With a 4,000-square-foot dining room, two distinct patio spaces, and a bar lounge, Uncle Jack’s Peachtree location will be able to serve upward of 225 guests its bar-and-grill-style menu highlighted by American wagyu and Kobe cuts.

Eager to grow the Uncle Jack’s name well beyond its New York roots, the second Atlanta unit represents the Big Apple–based group’s continued push into the Southeast. In fact, Degel hopes to open as many as five more Uncle Jack’s units in and around Georgia over the coming years.

Full-service drive thru

With half of its restaurant sales shifting to off-premises, Famous Dave’s leadership has emphasized technology and convenience, something that will dramatically come to life later this year when the 136-unit chain opens its first drive-thru unit in metro Atlanta.

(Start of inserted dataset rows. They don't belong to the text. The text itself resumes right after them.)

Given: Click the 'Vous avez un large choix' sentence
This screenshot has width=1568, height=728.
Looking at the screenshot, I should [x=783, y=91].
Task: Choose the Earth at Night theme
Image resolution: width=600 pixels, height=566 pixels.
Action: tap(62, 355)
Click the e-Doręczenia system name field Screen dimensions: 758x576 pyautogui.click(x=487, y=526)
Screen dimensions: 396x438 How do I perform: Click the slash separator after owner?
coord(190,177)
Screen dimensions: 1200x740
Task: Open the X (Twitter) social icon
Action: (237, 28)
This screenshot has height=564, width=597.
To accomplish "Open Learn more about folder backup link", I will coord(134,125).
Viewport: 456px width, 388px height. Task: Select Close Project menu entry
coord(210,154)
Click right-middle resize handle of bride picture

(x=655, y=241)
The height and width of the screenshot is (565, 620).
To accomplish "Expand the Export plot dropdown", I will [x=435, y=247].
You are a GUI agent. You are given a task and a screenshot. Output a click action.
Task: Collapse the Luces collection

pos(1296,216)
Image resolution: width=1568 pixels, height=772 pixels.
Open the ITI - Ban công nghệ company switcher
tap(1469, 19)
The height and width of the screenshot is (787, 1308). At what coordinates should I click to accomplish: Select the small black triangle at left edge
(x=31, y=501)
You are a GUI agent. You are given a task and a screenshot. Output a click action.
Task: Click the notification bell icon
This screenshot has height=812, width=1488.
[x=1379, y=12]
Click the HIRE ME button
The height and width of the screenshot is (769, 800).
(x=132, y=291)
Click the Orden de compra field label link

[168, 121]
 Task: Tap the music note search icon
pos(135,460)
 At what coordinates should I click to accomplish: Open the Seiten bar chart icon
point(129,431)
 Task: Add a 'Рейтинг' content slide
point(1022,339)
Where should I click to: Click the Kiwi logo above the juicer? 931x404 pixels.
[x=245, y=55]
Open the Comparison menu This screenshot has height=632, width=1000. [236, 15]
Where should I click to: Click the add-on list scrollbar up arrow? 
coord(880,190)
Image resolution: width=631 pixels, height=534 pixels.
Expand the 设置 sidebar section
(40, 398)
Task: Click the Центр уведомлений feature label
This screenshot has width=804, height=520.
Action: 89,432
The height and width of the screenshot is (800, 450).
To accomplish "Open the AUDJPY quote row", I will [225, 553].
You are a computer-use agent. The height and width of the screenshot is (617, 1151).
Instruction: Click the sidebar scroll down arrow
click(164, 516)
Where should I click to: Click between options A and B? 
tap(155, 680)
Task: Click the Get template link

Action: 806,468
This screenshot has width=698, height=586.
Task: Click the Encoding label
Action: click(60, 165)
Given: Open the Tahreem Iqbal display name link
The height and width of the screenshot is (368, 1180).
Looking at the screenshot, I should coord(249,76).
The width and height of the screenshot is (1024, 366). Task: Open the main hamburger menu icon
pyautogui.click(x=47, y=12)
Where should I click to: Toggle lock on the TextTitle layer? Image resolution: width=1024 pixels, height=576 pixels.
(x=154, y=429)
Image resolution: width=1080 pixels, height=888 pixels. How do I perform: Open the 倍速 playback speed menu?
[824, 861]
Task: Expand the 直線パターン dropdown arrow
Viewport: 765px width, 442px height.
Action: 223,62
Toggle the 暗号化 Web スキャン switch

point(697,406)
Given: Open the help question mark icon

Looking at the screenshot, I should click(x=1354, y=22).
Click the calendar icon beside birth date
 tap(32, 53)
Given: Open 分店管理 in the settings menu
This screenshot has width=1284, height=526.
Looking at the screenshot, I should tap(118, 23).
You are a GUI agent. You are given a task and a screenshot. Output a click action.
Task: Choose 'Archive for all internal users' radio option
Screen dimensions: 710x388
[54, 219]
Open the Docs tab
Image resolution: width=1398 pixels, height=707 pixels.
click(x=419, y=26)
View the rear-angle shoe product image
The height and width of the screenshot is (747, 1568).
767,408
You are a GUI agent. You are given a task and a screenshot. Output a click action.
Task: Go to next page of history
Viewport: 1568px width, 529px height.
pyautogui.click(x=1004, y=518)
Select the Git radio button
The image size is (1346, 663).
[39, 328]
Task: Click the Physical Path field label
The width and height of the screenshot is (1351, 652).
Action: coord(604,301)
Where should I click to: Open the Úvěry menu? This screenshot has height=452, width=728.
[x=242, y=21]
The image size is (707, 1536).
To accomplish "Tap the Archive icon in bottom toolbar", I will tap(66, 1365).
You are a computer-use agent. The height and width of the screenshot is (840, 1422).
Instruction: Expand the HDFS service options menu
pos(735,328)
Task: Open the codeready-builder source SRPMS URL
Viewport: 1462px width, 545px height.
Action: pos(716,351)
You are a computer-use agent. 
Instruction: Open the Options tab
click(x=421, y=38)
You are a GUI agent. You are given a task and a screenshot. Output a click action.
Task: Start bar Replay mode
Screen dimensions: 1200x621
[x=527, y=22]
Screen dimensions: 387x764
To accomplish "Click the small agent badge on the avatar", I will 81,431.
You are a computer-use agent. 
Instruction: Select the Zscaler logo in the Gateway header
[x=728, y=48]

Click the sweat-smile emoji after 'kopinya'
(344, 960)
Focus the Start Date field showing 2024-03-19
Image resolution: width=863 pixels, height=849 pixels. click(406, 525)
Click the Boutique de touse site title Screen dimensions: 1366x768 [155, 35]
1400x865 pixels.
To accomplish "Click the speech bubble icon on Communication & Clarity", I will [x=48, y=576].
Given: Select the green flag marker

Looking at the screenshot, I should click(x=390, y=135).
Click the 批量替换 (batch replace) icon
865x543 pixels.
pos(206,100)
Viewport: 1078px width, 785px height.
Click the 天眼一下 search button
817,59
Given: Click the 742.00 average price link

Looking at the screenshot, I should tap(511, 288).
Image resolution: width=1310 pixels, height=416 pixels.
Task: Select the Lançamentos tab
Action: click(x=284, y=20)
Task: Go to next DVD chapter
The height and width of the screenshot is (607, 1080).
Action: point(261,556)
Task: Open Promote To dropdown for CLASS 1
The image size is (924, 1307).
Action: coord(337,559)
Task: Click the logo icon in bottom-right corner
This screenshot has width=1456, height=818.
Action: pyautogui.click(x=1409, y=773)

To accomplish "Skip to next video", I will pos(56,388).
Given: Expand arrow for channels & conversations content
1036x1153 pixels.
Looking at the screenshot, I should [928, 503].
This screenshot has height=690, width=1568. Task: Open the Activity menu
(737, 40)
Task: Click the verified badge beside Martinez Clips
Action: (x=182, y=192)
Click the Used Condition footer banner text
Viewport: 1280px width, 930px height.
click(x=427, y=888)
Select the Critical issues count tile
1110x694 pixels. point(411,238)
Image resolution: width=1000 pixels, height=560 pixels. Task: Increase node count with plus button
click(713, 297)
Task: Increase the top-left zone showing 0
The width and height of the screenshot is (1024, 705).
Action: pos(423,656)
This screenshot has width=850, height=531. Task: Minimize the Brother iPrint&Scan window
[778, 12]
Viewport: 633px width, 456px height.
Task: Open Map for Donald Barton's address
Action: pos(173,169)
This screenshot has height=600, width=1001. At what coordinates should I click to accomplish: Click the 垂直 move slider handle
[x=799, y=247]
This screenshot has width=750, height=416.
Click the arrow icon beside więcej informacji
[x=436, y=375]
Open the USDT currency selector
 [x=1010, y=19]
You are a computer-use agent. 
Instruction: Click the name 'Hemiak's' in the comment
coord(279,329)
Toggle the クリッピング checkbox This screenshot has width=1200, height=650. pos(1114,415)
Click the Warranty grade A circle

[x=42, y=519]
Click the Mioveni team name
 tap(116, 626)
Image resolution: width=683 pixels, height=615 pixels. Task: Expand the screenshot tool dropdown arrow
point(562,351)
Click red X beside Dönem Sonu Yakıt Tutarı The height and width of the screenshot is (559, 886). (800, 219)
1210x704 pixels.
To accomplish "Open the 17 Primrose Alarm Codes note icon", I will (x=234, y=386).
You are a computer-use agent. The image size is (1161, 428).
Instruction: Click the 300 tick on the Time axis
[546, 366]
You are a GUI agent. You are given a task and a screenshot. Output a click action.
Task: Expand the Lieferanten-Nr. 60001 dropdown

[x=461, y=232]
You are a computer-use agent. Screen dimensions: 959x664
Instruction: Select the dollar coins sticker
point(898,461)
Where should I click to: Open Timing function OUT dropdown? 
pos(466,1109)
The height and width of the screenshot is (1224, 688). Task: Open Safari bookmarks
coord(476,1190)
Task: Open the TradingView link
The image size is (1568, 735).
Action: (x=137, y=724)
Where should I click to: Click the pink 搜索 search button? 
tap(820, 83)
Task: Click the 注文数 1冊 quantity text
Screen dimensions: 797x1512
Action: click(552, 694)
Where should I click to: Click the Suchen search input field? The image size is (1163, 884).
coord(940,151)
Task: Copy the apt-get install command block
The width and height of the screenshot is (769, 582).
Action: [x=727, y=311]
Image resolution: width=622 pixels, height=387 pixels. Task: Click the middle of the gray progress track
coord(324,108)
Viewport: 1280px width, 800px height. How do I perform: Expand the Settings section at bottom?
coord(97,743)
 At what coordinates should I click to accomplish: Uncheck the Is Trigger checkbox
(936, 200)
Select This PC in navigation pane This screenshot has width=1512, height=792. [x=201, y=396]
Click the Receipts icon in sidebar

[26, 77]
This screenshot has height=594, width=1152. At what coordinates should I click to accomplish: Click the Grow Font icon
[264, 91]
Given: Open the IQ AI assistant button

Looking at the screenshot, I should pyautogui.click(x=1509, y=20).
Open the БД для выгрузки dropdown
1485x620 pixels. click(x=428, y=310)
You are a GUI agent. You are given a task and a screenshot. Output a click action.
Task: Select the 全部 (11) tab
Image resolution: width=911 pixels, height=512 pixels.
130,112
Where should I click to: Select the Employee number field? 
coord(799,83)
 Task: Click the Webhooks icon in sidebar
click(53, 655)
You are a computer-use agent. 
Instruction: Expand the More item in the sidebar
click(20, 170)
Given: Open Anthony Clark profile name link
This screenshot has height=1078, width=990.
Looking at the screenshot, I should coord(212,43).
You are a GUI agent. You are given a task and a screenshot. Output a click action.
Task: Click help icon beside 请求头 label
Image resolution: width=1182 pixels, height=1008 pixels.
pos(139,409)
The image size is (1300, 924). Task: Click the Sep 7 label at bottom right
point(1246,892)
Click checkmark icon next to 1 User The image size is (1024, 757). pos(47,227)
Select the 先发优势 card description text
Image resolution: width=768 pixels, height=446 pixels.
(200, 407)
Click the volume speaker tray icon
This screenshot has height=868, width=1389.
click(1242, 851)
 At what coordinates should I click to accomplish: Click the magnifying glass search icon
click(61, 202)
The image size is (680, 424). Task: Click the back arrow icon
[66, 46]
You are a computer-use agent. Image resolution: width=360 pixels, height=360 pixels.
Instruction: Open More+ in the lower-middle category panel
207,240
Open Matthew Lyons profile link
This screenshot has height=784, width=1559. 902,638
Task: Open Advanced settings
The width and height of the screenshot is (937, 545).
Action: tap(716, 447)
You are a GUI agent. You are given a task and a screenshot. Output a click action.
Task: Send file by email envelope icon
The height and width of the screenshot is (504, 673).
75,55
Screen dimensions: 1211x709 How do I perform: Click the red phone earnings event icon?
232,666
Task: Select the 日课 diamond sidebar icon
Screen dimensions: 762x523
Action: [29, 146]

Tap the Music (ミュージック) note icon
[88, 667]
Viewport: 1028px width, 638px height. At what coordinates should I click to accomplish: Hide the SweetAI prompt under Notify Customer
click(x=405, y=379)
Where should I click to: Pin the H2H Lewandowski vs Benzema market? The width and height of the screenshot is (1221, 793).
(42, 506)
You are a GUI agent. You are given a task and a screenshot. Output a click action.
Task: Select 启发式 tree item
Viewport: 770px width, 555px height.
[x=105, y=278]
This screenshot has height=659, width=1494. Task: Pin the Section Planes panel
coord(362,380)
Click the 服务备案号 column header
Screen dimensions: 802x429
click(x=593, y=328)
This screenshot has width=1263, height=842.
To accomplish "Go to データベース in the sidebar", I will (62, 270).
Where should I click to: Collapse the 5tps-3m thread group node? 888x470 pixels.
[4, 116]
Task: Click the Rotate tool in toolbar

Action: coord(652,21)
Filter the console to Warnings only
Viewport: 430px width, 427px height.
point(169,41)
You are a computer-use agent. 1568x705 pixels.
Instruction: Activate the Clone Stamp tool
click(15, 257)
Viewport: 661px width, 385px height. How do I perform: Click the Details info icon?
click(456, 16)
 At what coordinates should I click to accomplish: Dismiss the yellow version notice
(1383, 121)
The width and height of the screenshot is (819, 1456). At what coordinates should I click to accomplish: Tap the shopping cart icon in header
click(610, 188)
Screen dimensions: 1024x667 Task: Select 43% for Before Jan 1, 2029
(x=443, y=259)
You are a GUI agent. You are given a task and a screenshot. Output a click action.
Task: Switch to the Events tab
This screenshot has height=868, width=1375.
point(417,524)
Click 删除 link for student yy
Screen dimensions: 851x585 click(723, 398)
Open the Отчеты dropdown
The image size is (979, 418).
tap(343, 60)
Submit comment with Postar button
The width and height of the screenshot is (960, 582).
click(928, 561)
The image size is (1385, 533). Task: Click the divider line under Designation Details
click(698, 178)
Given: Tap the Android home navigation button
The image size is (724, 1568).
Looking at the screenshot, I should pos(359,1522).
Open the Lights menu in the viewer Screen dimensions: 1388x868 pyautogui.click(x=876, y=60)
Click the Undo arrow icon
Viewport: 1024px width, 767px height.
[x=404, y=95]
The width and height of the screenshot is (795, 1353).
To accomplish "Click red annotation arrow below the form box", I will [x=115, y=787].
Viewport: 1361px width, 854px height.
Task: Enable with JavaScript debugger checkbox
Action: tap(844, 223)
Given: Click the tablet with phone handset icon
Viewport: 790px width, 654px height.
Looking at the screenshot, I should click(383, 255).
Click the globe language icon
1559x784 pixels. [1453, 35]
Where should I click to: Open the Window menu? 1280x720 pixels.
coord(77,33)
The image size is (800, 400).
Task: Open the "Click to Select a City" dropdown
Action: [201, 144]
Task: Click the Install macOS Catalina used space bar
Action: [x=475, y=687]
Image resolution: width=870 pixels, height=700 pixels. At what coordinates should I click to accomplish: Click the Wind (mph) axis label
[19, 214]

“We’re just looking for the fastest, most efficient, and most effective way to get our food to consumers,” says Al Hank, the brand’s senior director of strategy and franchise operations.

Referring to drive-thru units as the future of the franchise, Hank says Famous Dave’s is leveraging insights from an earlier company experiment with drive-thru units in Minnesota, as well as its experienced collection of some 20 franchisees—many of whom operate other restaurant concepts—to inform the drive-thru effort. Its ultimate purpose? To entice repeat business.

“We want to provide the same great food and drink that our guests have come to enjoy for many years but do so at their convenience,” Hank says, adding that Famous Dave’s also recently partnered with celebrated pitmaster Travis Clark to open the first Clark Crew BBQ restaurant in Oklahoma City. That concept’s flagship 8,000-square-foot unit includes its own separate smokehouse and a large patio area to offer consumers an elevated barbecue experience.